O governo Lula até voltou atrás em relação aos leilões de blocos de áreas potenciais de petróleo e gás. Com a retirada dos 41 blocos que envolvem as bacias do Espírito Santo, Campos e Santos, restam 271 blocos com áreas potenciais para serem leiloados pelo governo. O leilão está marcado para o final desse mês e demonstra que o governo está perdeu um pouco do preconceito que tinha contra a iniciativa privada. Com esse leilão a pesquisa nesses blocos será agilizada e a exploração energética no país pode subir a patamares nunca antes imaginados. Além do mais a Petrobrás não monopolizará toda a exploração, apesar de ficar com o “filé” de tudo isso.

Mas pra quê privatizar então? Bom, temos visto que questões de energia e transportes têm desviado constantemente o olhar do governo. O governo deixa de se preocupar com questões essenciais como saúde, educação e assistência social, para se entreter com interveções diretas na economia. Não é bom que o governo interfira diretamente na economia. É preferível que garanta um ambiente saudável para a livre concorrência e iniciativa, buscando investir o dinheiro público e o esforço dos servidores em questões que possam reduzir a desigualdade social e garantir o aumento do IDH (Índice de Desenvolvimento Humano) no país. A Petrobrás privatizada não será um mal para o país assim como também a privatização da Vale não o foi. A Vale é hoje a segunda maior mineradora do mundo! Antes da privatização estava em quinto ou sexto lugar. Segundo pesquisas na própria empresa ela caminha para liderar o cenário mundial nos próximos cinco anos! E o dono da maior parte das ações da empresa é um brasileiro! A empresa não deixou de ser brasileira e nem de contribuir para o crescimento do país. Aliás, hoje ela paga muito mais impostos, pelo fato de ser totalmente privada, o que não ocorre com a Petrobrás. A privatização da Petrobrás aumentaria a arrecadação do governo no curto prazo e também no médio e longo.

O governo Lula tem descoberto como é bom essa questão de privatizar. Recentemente anunciou a venda de várias rodovias em Minas Gerais e em todo o sudeste.

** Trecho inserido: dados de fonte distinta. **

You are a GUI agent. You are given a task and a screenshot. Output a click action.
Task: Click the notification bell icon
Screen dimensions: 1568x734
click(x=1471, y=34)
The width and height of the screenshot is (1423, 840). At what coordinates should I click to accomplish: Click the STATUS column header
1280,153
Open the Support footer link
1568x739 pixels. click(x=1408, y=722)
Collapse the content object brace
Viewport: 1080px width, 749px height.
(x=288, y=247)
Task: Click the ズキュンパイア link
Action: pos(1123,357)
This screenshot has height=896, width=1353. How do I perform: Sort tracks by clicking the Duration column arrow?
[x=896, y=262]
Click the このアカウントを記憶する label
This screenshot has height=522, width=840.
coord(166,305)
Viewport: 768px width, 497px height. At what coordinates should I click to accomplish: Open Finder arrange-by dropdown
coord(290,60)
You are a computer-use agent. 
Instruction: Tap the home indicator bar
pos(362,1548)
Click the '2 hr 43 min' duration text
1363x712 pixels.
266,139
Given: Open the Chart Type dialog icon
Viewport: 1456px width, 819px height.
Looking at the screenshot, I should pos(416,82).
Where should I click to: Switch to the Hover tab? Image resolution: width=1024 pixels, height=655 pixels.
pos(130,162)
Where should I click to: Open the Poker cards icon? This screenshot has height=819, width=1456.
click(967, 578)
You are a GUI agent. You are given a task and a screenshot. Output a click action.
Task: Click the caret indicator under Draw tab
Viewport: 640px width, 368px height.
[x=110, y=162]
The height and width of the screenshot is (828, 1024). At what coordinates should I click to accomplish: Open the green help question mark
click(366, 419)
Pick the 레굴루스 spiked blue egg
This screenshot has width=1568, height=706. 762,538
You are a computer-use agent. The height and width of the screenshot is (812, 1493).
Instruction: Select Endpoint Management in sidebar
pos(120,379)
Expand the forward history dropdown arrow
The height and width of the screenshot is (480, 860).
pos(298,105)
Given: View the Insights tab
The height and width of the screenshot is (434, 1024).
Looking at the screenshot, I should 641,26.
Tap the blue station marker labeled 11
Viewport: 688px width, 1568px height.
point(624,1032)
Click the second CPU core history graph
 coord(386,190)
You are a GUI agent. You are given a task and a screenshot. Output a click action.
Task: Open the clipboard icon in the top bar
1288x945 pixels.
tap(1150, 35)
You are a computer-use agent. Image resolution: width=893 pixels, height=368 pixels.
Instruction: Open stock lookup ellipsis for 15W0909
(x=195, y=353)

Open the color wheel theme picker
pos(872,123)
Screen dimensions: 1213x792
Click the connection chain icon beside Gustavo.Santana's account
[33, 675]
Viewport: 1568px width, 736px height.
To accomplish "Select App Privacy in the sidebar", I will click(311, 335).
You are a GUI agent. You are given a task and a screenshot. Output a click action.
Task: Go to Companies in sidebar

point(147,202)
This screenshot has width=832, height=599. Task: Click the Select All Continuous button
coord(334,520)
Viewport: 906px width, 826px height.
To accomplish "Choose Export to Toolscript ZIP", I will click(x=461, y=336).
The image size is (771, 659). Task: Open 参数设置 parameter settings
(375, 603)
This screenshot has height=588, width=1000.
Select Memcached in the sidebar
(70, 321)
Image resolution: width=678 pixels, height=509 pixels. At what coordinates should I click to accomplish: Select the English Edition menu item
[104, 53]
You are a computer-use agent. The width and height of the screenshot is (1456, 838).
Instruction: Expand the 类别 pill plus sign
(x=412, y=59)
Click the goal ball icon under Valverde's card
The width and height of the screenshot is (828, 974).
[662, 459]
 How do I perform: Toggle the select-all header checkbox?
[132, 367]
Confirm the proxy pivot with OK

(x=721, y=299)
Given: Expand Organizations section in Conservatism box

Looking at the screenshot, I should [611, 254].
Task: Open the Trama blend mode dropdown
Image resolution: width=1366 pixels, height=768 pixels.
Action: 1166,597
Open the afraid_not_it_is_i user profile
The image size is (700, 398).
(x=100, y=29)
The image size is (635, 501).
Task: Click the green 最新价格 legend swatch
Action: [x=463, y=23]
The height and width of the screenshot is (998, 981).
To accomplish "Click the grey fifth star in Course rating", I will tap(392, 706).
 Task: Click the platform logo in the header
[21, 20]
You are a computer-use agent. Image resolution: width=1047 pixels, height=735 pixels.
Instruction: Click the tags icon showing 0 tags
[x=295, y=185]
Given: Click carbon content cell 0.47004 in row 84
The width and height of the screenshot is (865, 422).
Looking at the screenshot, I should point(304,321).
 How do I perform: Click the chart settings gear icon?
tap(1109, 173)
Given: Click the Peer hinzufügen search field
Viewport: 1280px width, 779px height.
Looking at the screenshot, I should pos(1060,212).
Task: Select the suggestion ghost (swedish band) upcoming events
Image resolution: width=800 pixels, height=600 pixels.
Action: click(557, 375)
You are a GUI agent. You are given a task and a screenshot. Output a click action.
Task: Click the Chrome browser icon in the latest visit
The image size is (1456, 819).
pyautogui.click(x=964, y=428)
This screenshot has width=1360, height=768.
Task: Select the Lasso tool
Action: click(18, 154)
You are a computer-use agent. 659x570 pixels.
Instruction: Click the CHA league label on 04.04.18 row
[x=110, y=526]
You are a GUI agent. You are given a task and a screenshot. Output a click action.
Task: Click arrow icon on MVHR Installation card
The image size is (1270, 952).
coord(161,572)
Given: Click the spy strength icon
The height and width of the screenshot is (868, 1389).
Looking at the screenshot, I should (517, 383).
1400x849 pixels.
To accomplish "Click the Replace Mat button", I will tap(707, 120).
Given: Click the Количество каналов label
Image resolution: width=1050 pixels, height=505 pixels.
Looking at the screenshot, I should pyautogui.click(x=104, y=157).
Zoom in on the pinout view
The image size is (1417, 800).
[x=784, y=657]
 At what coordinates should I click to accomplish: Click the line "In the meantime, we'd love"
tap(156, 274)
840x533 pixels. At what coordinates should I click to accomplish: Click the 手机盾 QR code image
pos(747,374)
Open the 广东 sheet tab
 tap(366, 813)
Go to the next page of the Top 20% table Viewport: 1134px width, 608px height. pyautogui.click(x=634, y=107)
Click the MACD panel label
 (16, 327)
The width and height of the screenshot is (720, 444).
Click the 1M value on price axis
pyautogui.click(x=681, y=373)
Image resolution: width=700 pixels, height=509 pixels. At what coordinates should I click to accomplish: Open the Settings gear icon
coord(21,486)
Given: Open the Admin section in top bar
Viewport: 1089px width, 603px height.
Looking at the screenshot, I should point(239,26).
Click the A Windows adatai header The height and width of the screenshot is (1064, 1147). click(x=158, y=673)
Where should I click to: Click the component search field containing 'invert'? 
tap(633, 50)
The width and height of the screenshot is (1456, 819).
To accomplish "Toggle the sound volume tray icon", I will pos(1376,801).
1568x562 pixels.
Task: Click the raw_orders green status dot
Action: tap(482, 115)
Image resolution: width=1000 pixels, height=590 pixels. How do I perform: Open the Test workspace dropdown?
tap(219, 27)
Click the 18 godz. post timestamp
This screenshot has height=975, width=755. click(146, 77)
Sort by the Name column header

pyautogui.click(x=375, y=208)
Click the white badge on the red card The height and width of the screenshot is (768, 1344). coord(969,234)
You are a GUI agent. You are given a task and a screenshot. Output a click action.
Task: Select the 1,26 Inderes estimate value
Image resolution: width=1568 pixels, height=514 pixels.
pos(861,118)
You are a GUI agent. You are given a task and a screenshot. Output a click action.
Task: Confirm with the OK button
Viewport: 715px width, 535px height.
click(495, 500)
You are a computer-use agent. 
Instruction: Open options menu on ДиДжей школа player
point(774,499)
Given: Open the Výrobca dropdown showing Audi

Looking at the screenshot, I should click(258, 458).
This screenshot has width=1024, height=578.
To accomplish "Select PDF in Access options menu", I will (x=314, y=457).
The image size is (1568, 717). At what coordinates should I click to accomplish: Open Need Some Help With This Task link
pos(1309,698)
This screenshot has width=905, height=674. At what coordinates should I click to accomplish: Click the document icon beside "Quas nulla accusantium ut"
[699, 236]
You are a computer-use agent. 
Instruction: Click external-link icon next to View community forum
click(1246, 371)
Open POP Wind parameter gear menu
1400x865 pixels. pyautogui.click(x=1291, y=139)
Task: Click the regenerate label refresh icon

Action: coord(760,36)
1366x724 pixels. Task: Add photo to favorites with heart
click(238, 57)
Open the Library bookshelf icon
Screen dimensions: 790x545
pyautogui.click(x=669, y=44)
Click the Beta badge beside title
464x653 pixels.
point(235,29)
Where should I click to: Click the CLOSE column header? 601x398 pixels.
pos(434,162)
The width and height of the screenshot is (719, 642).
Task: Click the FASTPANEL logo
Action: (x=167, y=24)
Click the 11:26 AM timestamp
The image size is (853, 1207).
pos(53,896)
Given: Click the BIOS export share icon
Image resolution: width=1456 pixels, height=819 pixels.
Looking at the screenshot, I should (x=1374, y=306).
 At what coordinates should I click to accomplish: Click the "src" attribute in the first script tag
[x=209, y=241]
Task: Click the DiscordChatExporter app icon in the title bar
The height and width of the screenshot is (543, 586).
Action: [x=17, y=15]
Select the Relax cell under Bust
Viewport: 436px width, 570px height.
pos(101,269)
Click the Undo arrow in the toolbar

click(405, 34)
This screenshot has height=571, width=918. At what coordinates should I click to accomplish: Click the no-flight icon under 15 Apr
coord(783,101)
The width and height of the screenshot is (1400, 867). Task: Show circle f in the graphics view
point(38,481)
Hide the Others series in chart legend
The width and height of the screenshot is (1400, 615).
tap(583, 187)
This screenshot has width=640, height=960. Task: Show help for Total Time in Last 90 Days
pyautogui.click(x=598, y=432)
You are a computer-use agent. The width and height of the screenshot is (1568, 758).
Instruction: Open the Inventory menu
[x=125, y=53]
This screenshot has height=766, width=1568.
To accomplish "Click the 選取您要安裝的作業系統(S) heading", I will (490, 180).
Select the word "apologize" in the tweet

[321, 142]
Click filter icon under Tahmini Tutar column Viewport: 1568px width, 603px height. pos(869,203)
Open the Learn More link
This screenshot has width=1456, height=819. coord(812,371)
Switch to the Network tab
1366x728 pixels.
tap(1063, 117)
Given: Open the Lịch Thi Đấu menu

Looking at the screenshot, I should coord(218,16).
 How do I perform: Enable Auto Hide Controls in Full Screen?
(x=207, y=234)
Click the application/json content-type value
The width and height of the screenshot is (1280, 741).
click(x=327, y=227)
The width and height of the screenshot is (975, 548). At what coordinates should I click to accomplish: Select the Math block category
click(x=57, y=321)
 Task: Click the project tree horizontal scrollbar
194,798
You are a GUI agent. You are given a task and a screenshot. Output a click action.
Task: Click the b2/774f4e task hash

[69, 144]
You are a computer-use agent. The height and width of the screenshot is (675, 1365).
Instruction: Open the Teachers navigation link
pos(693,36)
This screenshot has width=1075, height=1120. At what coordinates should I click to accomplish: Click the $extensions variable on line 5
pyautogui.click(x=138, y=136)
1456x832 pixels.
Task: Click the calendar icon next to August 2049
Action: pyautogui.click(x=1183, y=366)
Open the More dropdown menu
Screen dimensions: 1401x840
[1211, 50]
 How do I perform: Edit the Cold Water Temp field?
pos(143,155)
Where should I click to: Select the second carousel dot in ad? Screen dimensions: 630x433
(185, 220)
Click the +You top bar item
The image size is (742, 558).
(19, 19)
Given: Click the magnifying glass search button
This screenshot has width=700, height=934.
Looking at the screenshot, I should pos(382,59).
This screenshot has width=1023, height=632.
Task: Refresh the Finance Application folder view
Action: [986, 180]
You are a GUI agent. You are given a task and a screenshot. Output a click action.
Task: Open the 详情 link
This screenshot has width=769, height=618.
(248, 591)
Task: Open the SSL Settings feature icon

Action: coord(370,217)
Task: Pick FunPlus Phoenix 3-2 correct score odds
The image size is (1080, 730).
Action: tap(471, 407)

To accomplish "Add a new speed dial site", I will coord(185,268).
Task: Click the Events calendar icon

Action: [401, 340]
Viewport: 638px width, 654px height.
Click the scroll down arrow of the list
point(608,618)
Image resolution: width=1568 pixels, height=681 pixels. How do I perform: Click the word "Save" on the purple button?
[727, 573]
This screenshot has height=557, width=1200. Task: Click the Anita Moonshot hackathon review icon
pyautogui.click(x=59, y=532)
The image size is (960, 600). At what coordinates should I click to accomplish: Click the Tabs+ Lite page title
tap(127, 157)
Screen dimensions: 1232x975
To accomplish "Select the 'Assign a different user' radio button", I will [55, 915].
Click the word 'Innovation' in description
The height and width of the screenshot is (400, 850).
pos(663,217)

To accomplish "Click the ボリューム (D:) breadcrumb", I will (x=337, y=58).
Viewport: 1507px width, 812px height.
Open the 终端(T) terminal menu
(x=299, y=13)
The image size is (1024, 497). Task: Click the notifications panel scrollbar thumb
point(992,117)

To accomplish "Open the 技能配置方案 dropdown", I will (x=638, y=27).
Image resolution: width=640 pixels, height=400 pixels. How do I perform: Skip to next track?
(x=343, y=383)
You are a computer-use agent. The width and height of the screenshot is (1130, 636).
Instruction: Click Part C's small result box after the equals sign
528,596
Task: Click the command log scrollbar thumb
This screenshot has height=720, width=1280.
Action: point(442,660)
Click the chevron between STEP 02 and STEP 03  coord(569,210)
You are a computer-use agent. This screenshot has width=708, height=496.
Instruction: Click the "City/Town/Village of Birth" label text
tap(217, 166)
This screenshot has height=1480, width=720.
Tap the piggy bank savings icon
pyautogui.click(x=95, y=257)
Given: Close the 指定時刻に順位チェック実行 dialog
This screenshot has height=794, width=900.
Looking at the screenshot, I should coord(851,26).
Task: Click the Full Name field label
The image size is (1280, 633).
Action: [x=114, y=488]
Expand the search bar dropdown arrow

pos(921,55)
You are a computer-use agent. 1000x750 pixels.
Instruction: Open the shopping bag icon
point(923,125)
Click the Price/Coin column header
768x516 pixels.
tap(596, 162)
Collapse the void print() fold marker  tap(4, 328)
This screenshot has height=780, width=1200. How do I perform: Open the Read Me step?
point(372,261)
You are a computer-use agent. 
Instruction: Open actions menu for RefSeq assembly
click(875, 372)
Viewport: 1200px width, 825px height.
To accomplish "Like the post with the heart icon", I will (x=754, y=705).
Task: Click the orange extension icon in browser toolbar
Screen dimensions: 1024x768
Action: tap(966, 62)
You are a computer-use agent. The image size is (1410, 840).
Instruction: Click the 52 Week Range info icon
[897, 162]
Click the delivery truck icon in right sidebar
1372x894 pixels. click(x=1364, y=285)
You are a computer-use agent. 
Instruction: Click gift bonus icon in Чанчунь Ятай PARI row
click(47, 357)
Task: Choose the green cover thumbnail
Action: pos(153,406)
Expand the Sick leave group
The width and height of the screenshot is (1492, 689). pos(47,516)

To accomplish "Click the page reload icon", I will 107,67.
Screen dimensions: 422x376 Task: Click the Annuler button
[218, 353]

A privatização delas garantiu um investimento de mais de 25 milhões que garantirá a duplicação de vários trechos complicados e o aumento da segurança para milhões de brasileiros que transitam pelas estradas do país. A iniciativa privada tem se mostrado mais dinâmica que o governo nesse sentido. O presidente desde 2003 estava tentando resolver o problema das estradas sozinho e só tinha conseguido tampar alguns buracos, mesmo assim de forma extremamente “porca”. Da mesma forma o leilão de blocos com prováveis reservas energéticas espalhados por todo o Brasil é outra prova do reconhecimento de que é preciso caminhar de mãos dadas com a iniciativa privada. Agora é a vez da Petrobrás.

O governo pode negociar o restante das ações públicas, pode organizar a venda numa licitação de modalidade Concorrência ou pode simplesmente lançar mais ações no mercado ficando com uma parcela menor do que 51%. No último caso o governo usufrui dos benefícios que uma empresa privada pode trazer ao país no sentido de mais dinamismo e também mantém sua parcela da empresa garantindo sua parte na hora da repartição dos lucros. Nossa, e ainda tem as hidrelétricas e termelétricas pra privatizar… vamos deixar o governo somente com o serviço que deve realizar prioritariamente: o cuidado com o social!